Il serait malvenu de ma part de reprocher à des collègues françaises le peu de place accordée aux publications pertinentes de langue anglaise, les théoriciennes féministes anglophones ignorant superbement la quasi-totalité des travaux en français. Je me réjouis tout de même que ce dictionnaire consacre explicitement un article à la sexuation du langage scientifique ; un autre (« sciences et genre »), à l’objectivité scientifique, la connaissance située (situated knowledge) et implicitement la standpoint theory ; un autre encore (« ethnicité et nation »), à l’articulation des rapports de genre, de classe, ethniques, etc., car ces trois grands thèmes sont, depuis plusieurs années déjà, dans le monde féministe anglophone et ailleurs, au coeur d’avancées et de débats épistémologiques incontournables. Il en est de même du vaste champ de recherche et d’intervention désigné par l’expression commode « femmes et développement », sans conteste l’un des plus féconds des 30 dernières années. Une recherche même rapide dans les banques de données de sciences sociales ou dans Internet donne accès non seulement à une abondante littérature scientifique mais aussi à des réseaux internationaux de femmes et d’organisations non gouvernementales (ONG) du Nord et du Sud, à des bulletins, des colloques, des sites Internet, des sessions de formation, etc. Ces ressources considérables sont principalement en anglais mais cela n’a jamais empêché les spécialistes francophones d’y puiser amplement, à commencer par la notion de gender. Malheureusement, dans l’entrée « développement » proprement dite, où figurent seulement deux auteures (Ester Boserup et Jeanne Bisilliat), la seule référence explicite aux « études féministes sur le développement » (p. 25) demeure bien en-deça de la réalité – anunderstatement, comme on dirait justement en anglais.
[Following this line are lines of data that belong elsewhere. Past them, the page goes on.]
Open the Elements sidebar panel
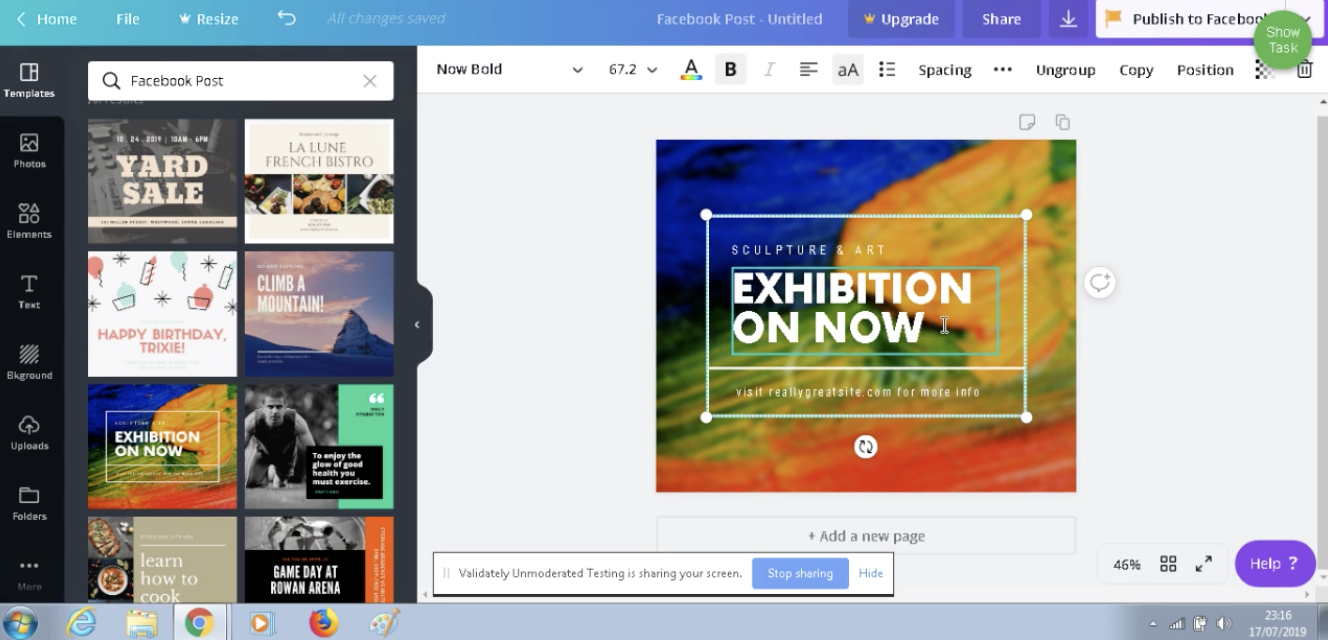Image resolution: width=1328 pixels, height=640 pixels. click(x=29, y=220)
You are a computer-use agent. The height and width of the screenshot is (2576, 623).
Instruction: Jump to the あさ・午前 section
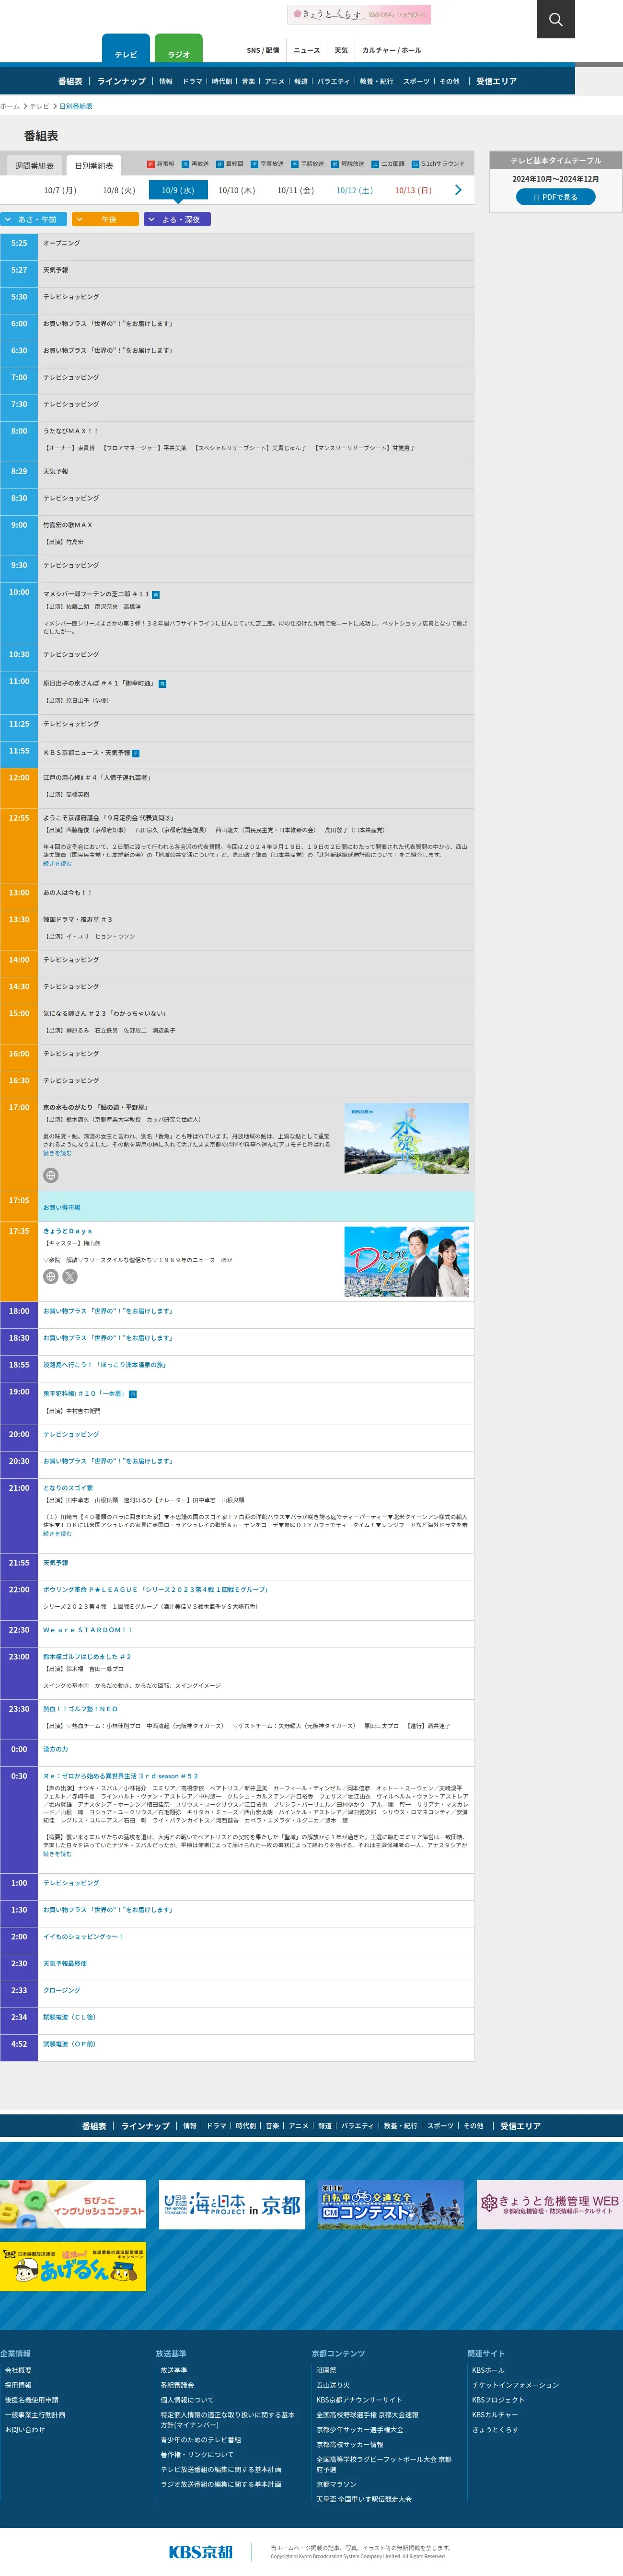34,219
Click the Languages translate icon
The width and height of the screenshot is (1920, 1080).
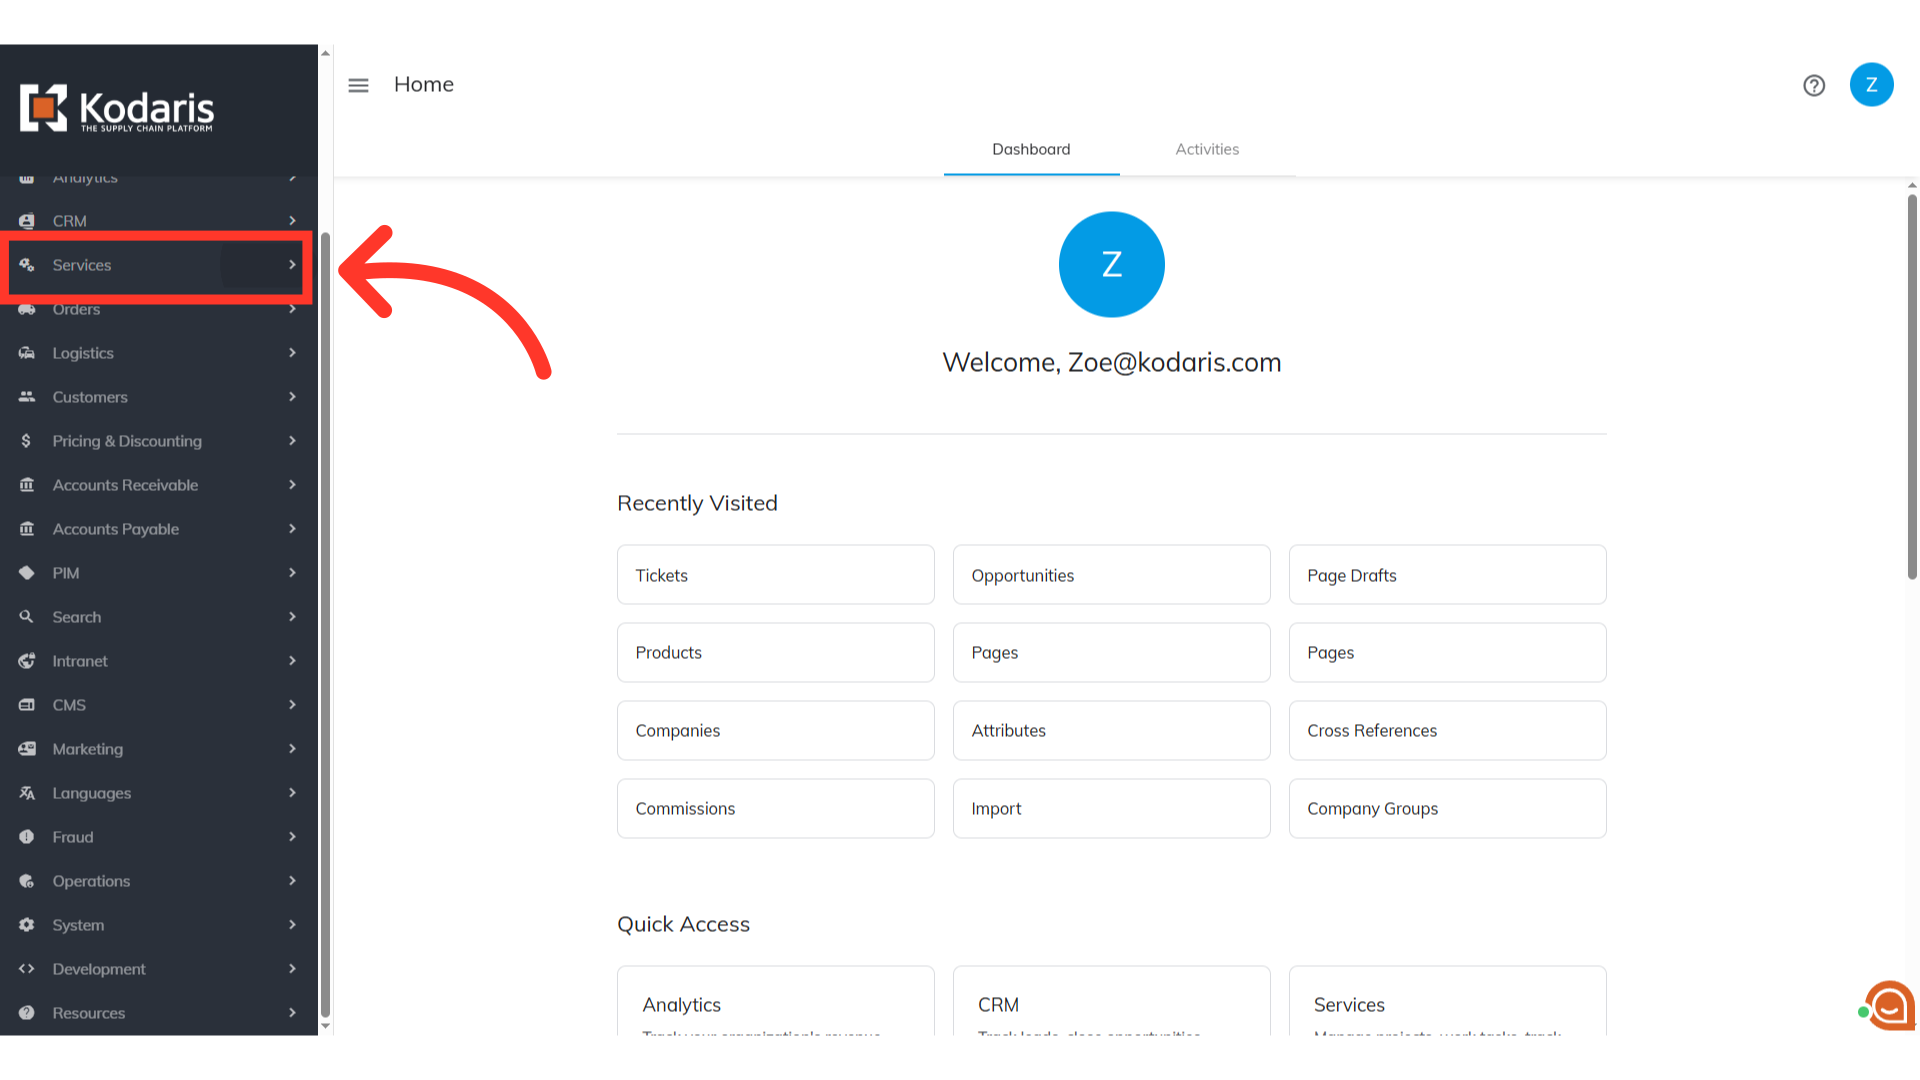point(27,793)
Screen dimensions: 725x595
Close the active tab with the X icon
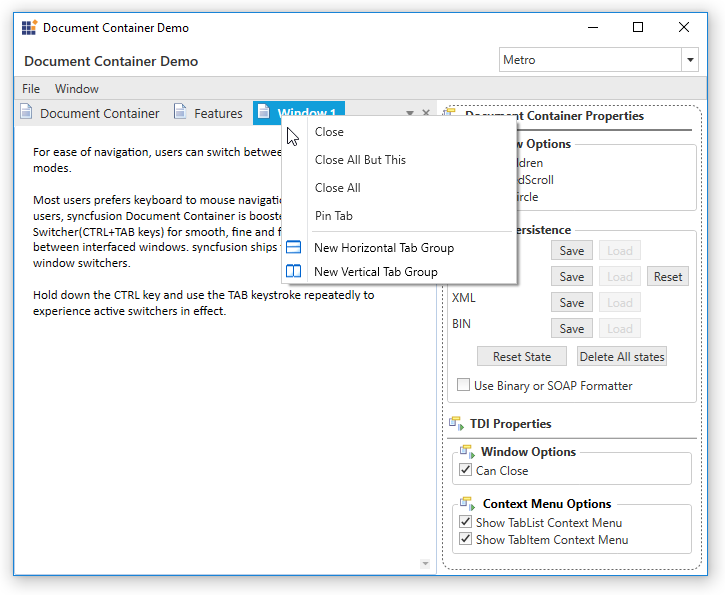point(426,113)
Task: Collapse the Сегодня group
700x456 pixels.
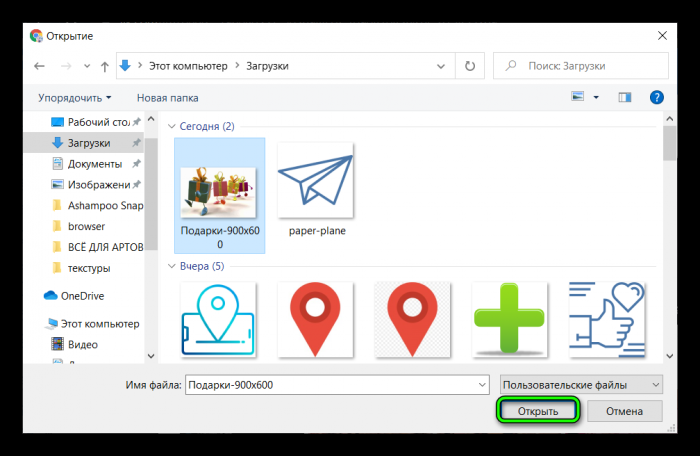Action: coord(172,126)
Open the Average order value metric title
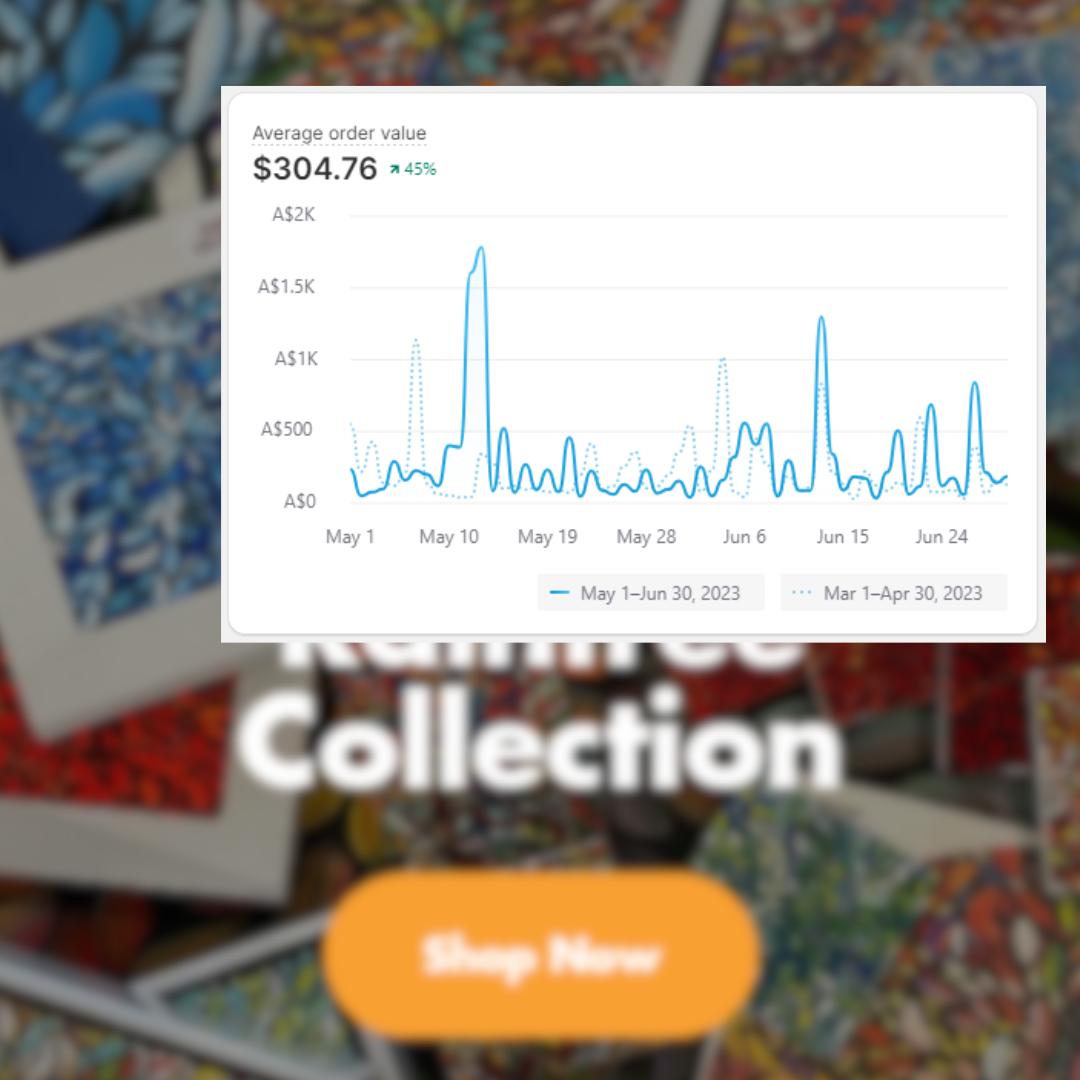This screenshot has height=1080, width=1080. pyautogui.click(x=339, y=133)
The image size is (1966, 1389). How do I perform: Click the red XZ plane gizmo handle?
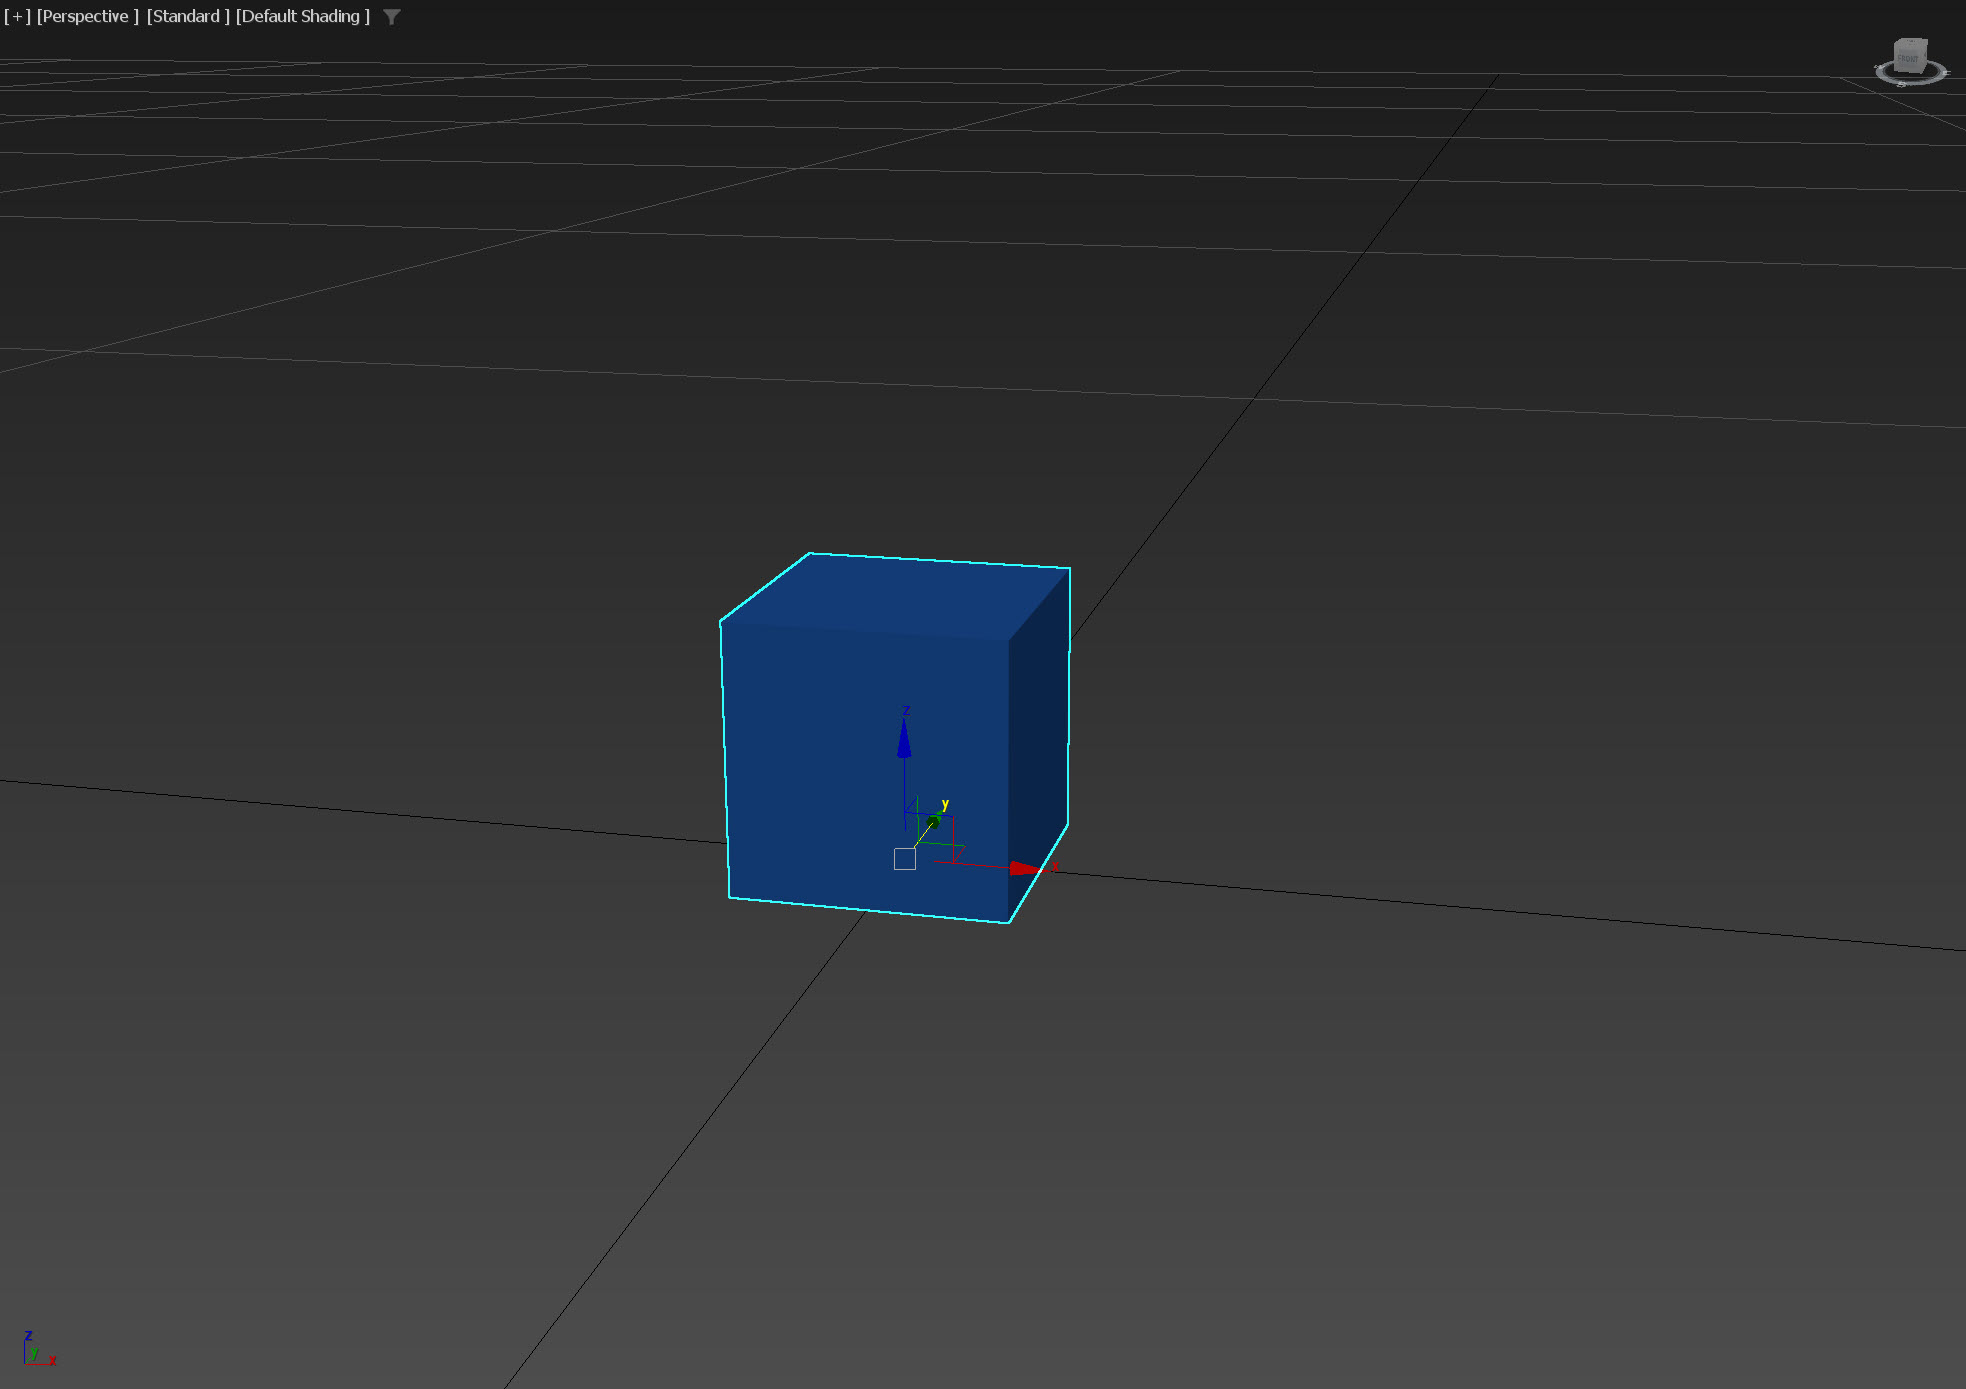coord(954,840)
Au risque de paraître conforter les craintes de « sur-sexua(lisa)tion du langage » que suscitent chez Nicole-Claude Mathieu (p. 198) les recommandations de l’Office de la langue française du Québec et les pratiques québécoises de manifestation des femmes dans la langue, je ne peux pas ne pas réagir à la « Note de l’Éditeur » placée en page vii et qui se lit comme suit : « À la demande des coordonnatrices de cet ouvrage, l’Éditeur a exceptionnellement adopté l’orthographe suggérée par le CNRS et l’INaLF en ce qui concerne la féminisation des noms de métiers et de fonctions. Et ce, uniquement dans l’Avant-propos et dans la Présentation de l’équipe de rédaction. » À la page suivante, les coordonnatrices commencent leur avant-propos en insistant sur « une vision autre de la société, celle qui naît avec la perception de la hiérarchie entre masculin et féminin, avec le refus du neutre » (p. ix) ; elles le terminent, quatre pages plus loin, en disant qu’elles ont « féminisé les noms de métiers et de professions en respectant les règles du Centre national de la recherche scientifique et de l’Institut national de la langue française » (p. xiii)… Alors, pas importante la féminisation ? En tout cas, suffisamment pour qu’un Éditeur refuse d’en céder le contrôle à des féministes, toutes respectées intellectuelles qu’elles soient. Éloquente illustration aussi du pouvoir comme « mode d’action sur l’action » (Foucault cité par Michèle Riot-Sarcey dans son article intitulé : « Pouvoir(s) », p. 151-156).

Il faut donc espérer que cet ouvrage touchera vraiment ceux auxquels il « s’adresse tout d’abord [soit les] étudiants, chercheurs universitaires, enseignants, journalistes, militants syndicaux et associatifs » (p. xiii). Et les Éditeurs pareillement. En attendant, le Dictionnaire rejoint déjà un grand nombre de professeures, de chercheuses, d’étudiantes et d’intervenantes féministes ainsi que des étudiants, des professeurs et des chercheurs proféministes, auprès de qui il contribue effectivement à des « questionnements sur l’androcentrisme à l’oeuvre dans la représentation des objets et dans la production des mots, des idées, des systèmes de pensée » (p. x). Il s’avère indispensable pour l’enseignement et la recherche féministes de langue française. Mais il « s’inscrit dans un processus historique » et constitue nécessairement, comme le rappellent les coordonnatrices, « un échantillon daté de la variété des travaux » (p. xi). C’est pourquoi je ne peux terminer ce compte rendu sans souhaiter qu’une deuxième édition, revue, augmentée et d’égale qualité, du Dictionnaire critique du féminisme soit déjà en préparation.